I have a friend who does this for a living.  It starts at somewhere above $0.08/word and just goes up depending on experience.  If you figure 150 words/page you're over $500 already.  And since the Mexican government is trying to reduce paper use you can get documents well over 400 words/page.  Pretty soon you're talking about real money.

But, yes.  If you know somebody who can do it well enough, cheap enough, you could be in luck.


----------



## DutchDaemon (Feb 7, 2010)

BTW: I just tested a PDF with Google Translate. That doesn't work, unless you like gibberish translated into gobbledegook.


----------



## gpatrick (Feb 7, 2010)

It's a document for OpenSMTPD with TLS/SSL, Dovecot and Roundcube.  It's only in Spanish.  Google translator worked, but it only saves the first page.  Now I need a way to get it into doc or pdf from Google's translation.

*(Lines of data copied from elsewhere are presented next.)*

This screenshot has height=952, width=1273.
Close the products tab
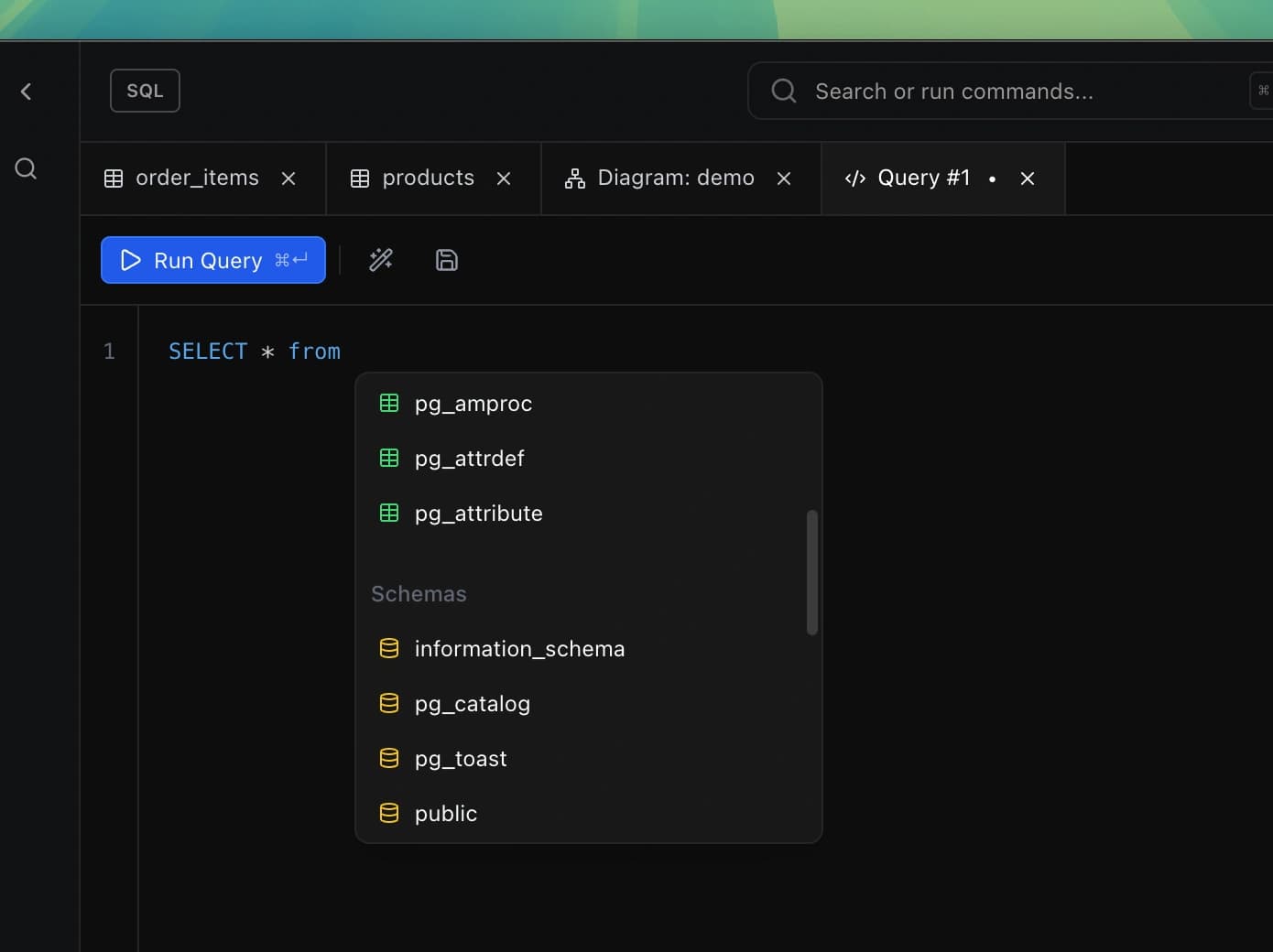point(503,178)
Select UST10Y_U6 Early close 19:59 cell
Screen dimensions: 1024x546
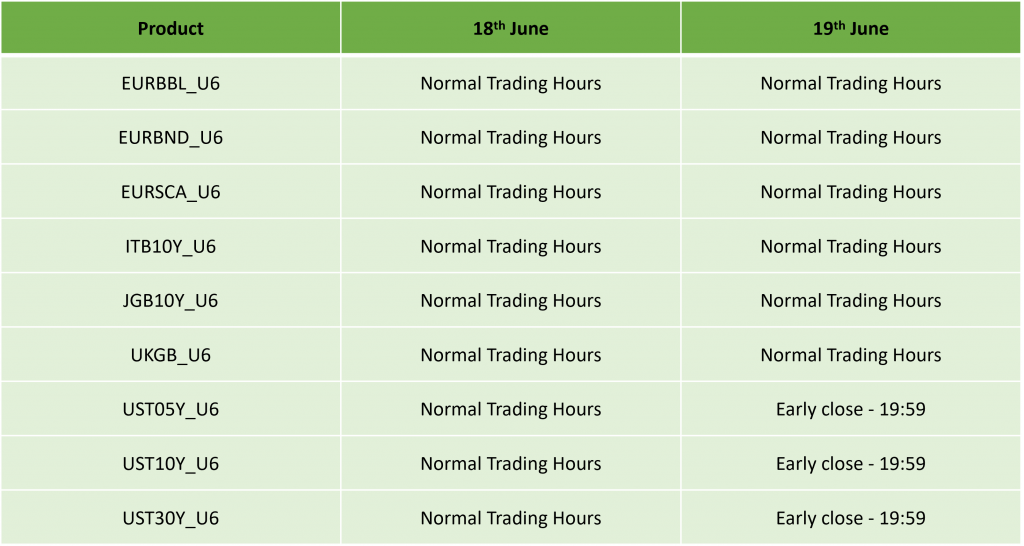tap(851, 463)
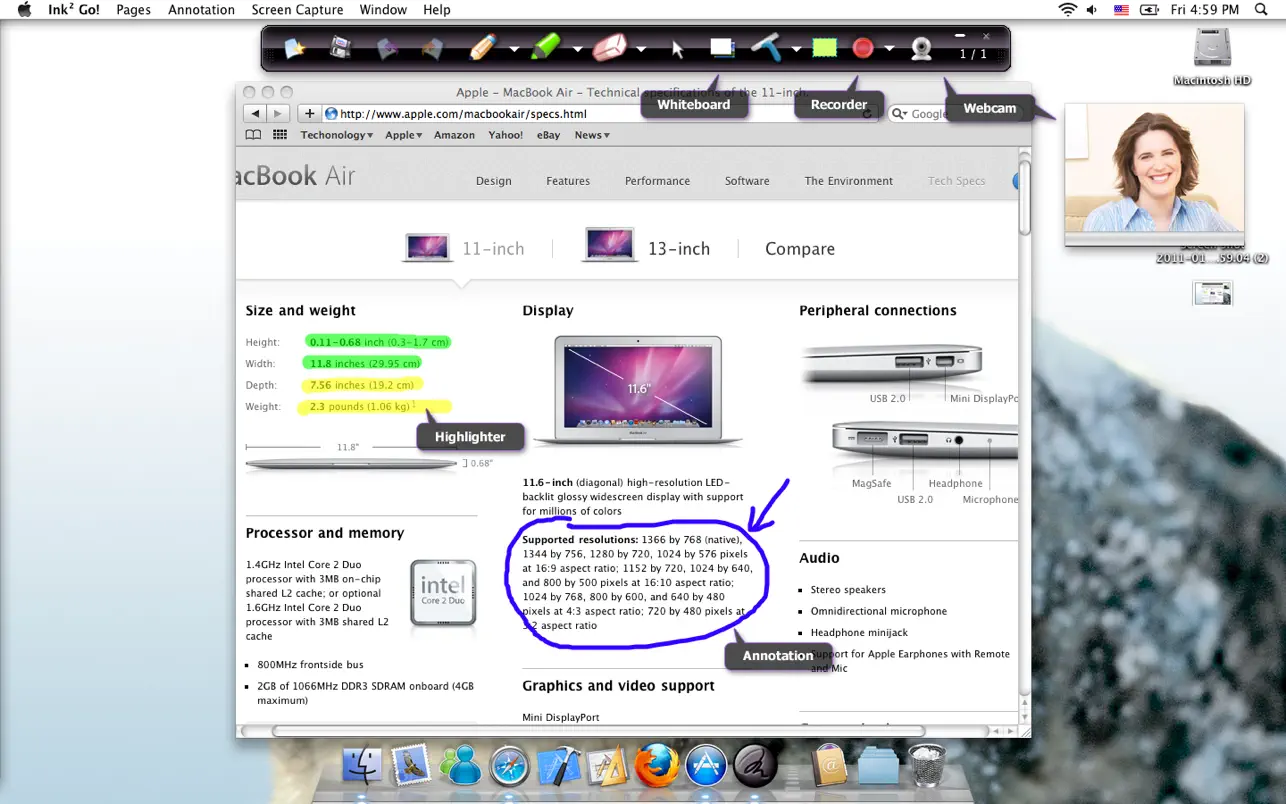Viewport: 1286px width, 804px height.
Task: Click the browser URL address field
Action: tap(600, 114)
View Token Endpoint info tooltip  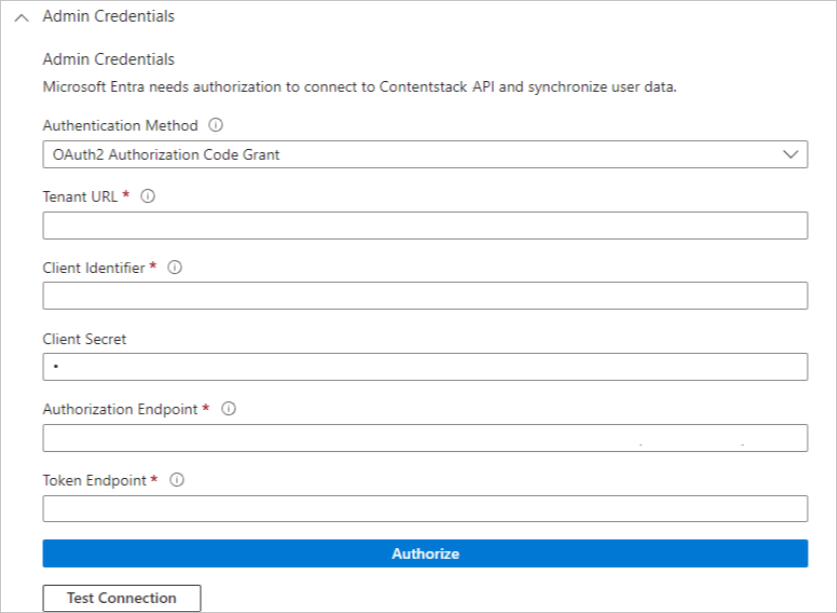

Ended up saving the original Spanish document as an .odt file, which I opened in OpenOffice.  Then copied the entire document into google translation instead of uploading the pdf file.  Then copied the text from google translation into an OpenOffice document and went page by page with the Spanish .odt doc and cut & paste the figures and highlighted certain text.  After that I had to remove spaces after a / character.

Thanks for the suggestion for translate.google.com.


----------



## saxon3049 (Feb 7, 2010)

http://www.adobe.com/products/acrobat/access_onlinetools.html

Try that it's .pdf to .htm or .txt


----------